● TASK GOAL
Reproduce the lines from the one containing "Image resolution: width=1280" through the end of the lines below, leaving out the pictures.
>>>>
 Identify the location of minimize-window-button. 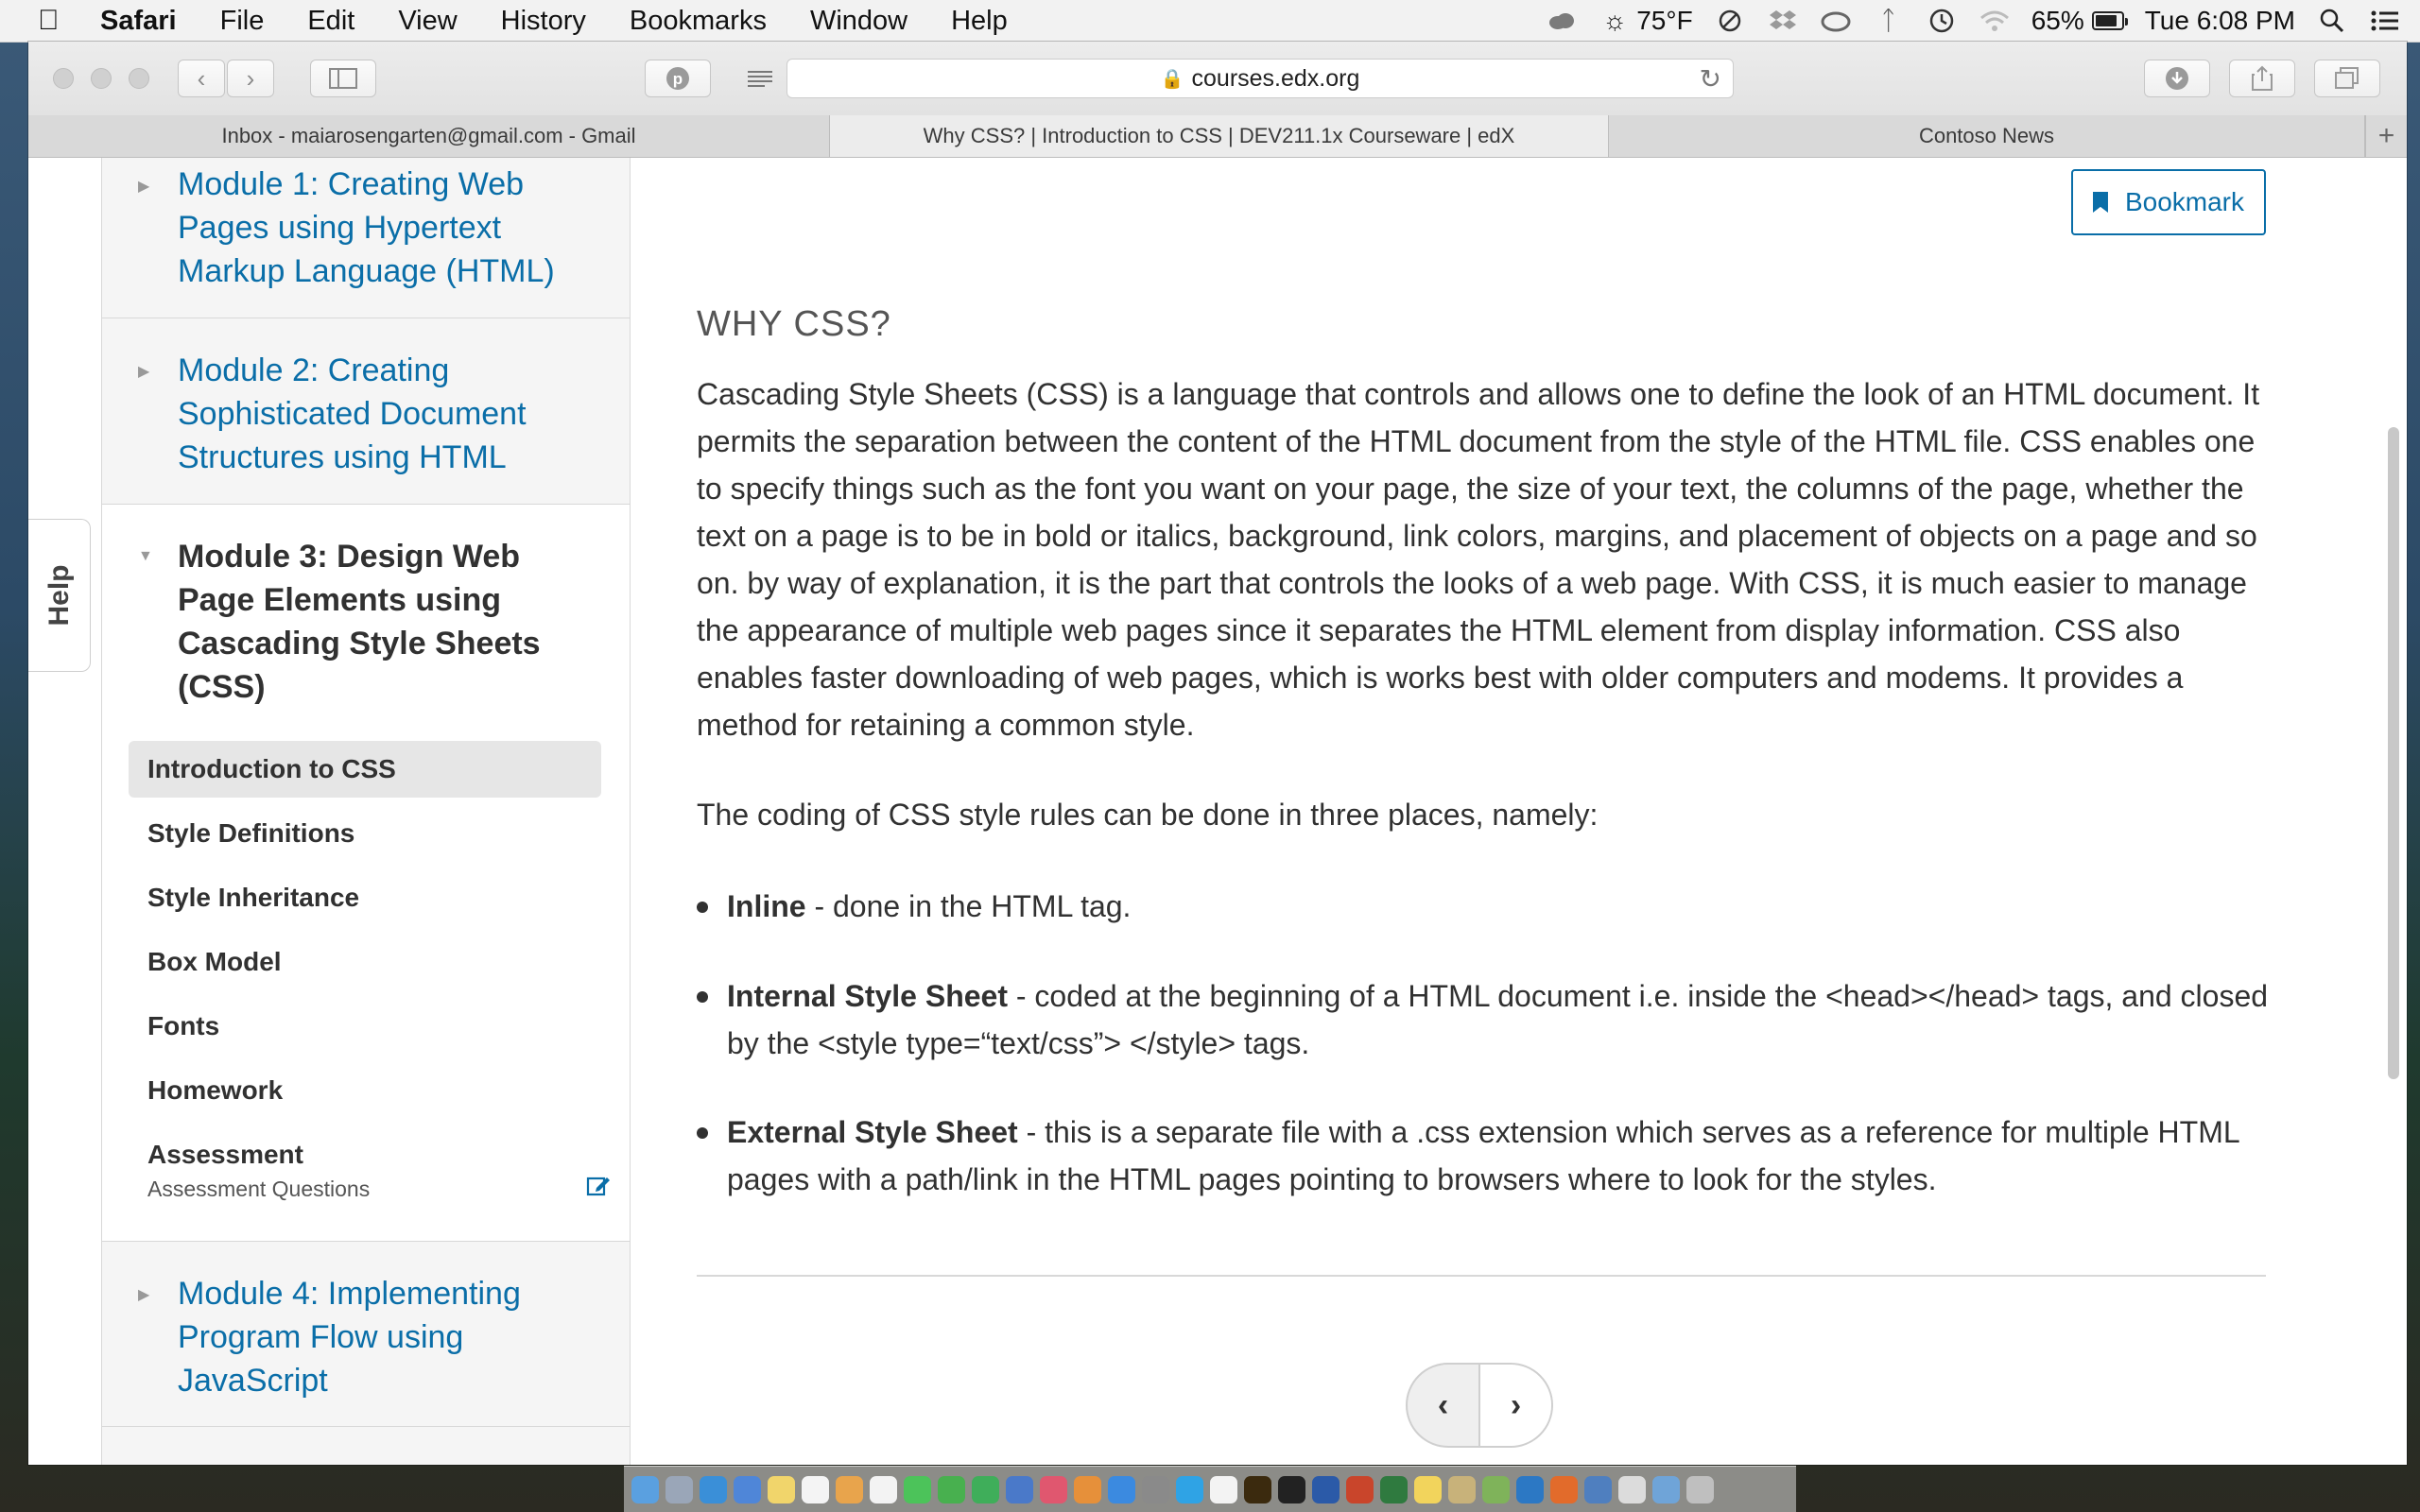
(102, 78).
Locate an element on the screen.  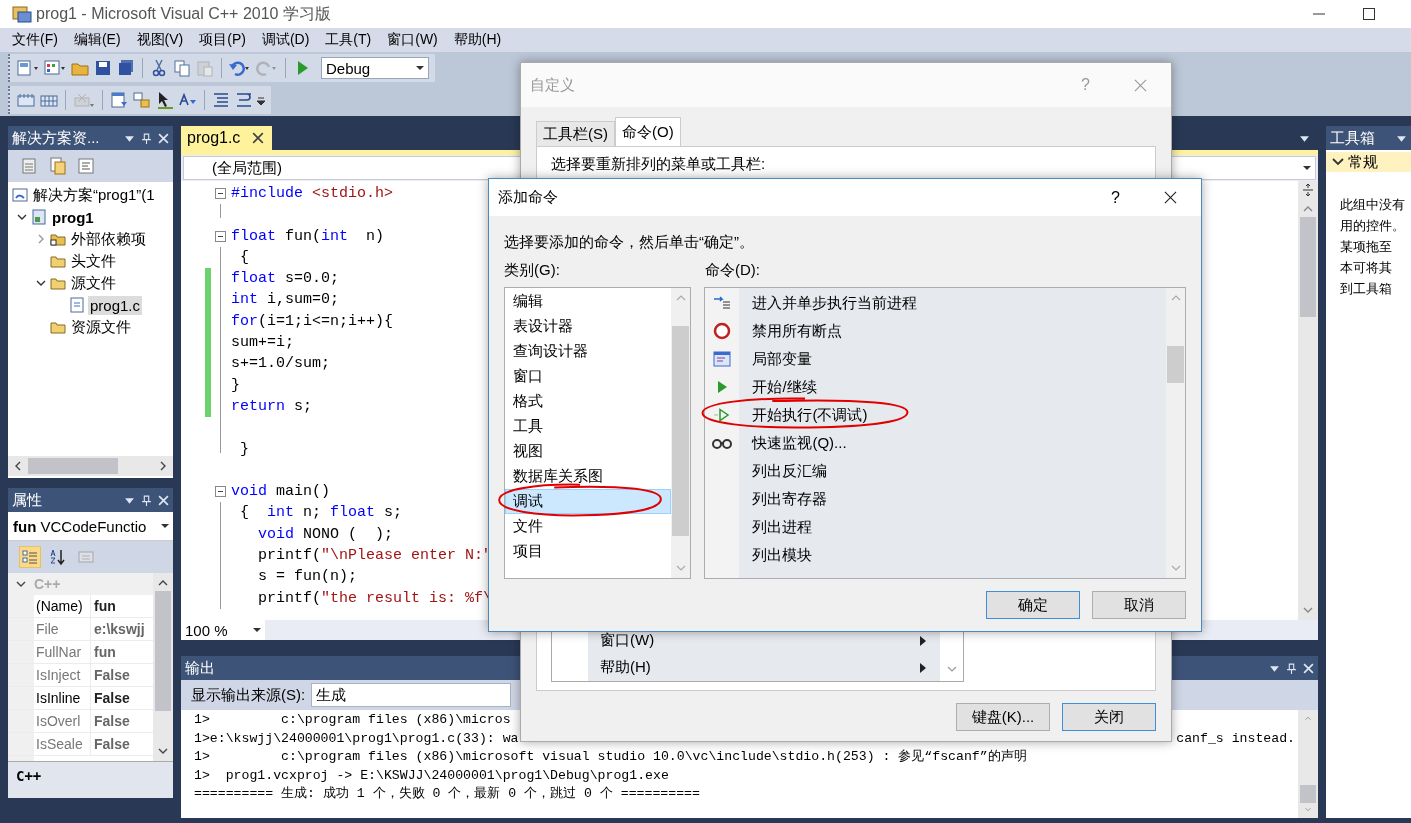
code-line: void NONO ( ); is located at coordinates (326, 534).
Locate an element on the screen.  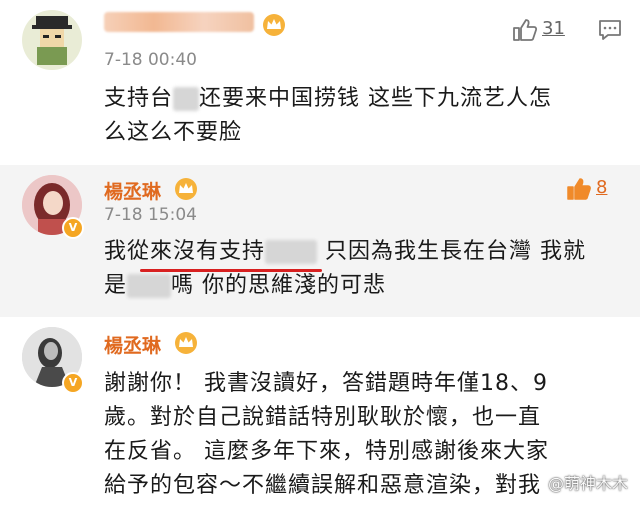
watermark: @萌神木木 is located at coordinates (588, 484).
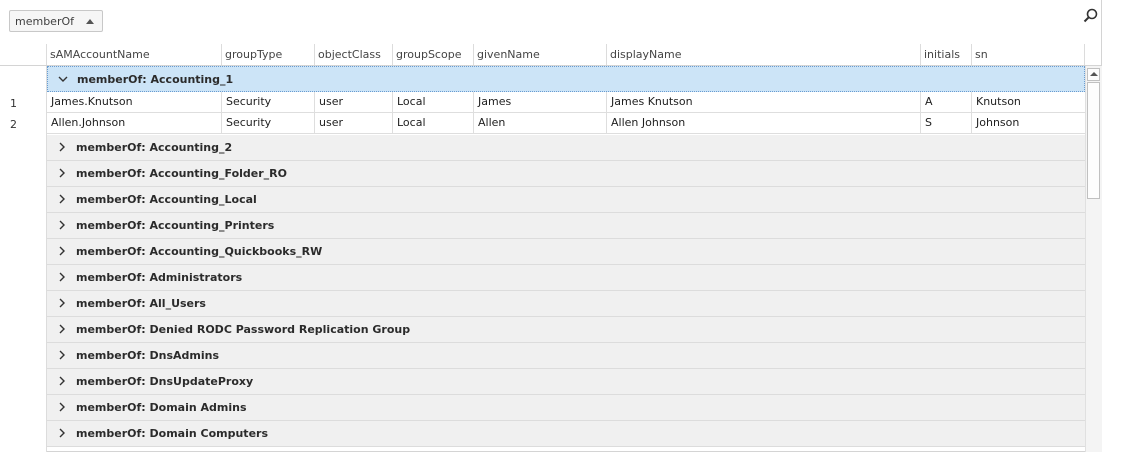  Describe the element at coordinates (540, 123) in the screenshot. I see `cell-givenname: Allen` at that location.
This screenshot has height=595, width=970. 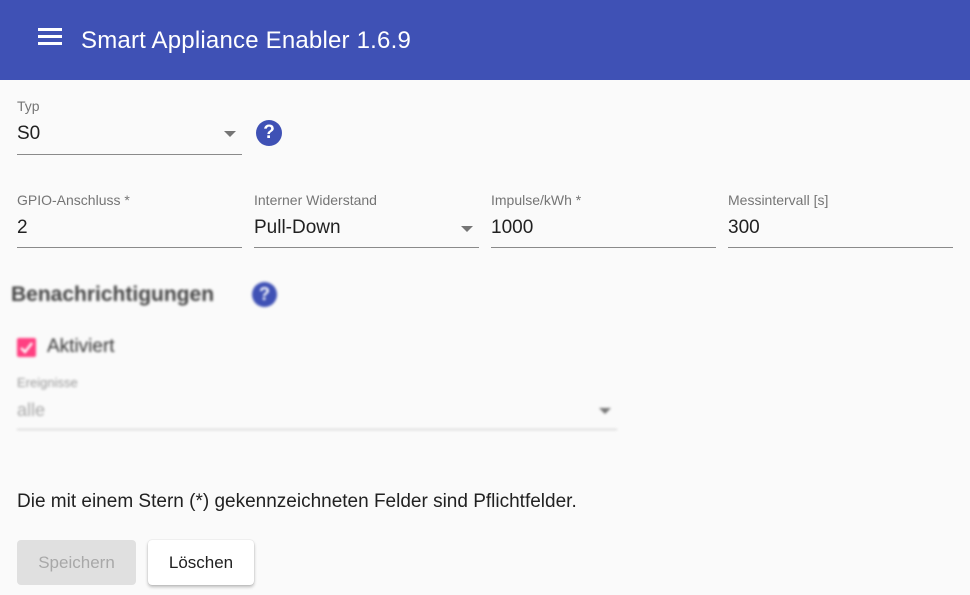 What do you see at coordinates (81, 346) in the screenshot?
I see `aktiviert-label: Aktiviert` at bounding box center [81, 346].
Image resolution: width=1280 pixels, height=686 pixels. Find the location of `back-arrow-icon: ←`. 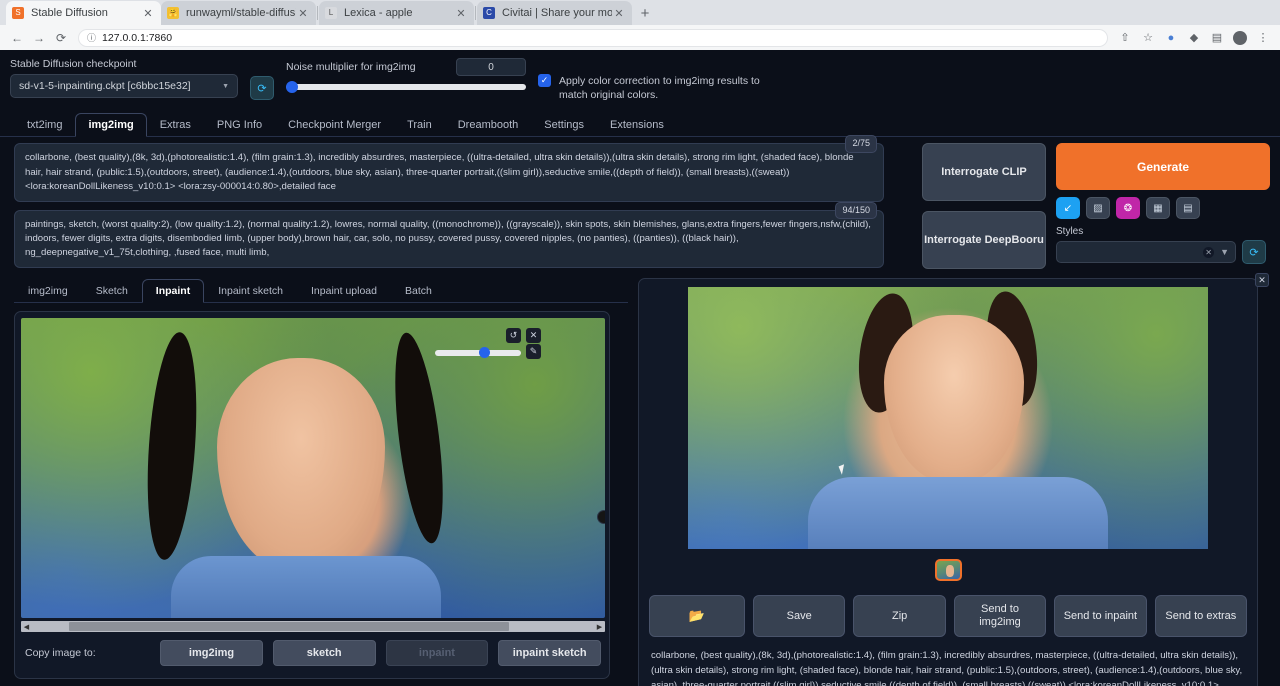

back-arrow-icon: ← is located at coordinates (17, 38).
<<<<
● ANSWER FOR THE TASK
Image resolution: width=1280 pixels, height=686 pixels. Find the location of `back-arrow-icon: ←`. 

back-arrow-icon: ← is located at coordinates (17, 38).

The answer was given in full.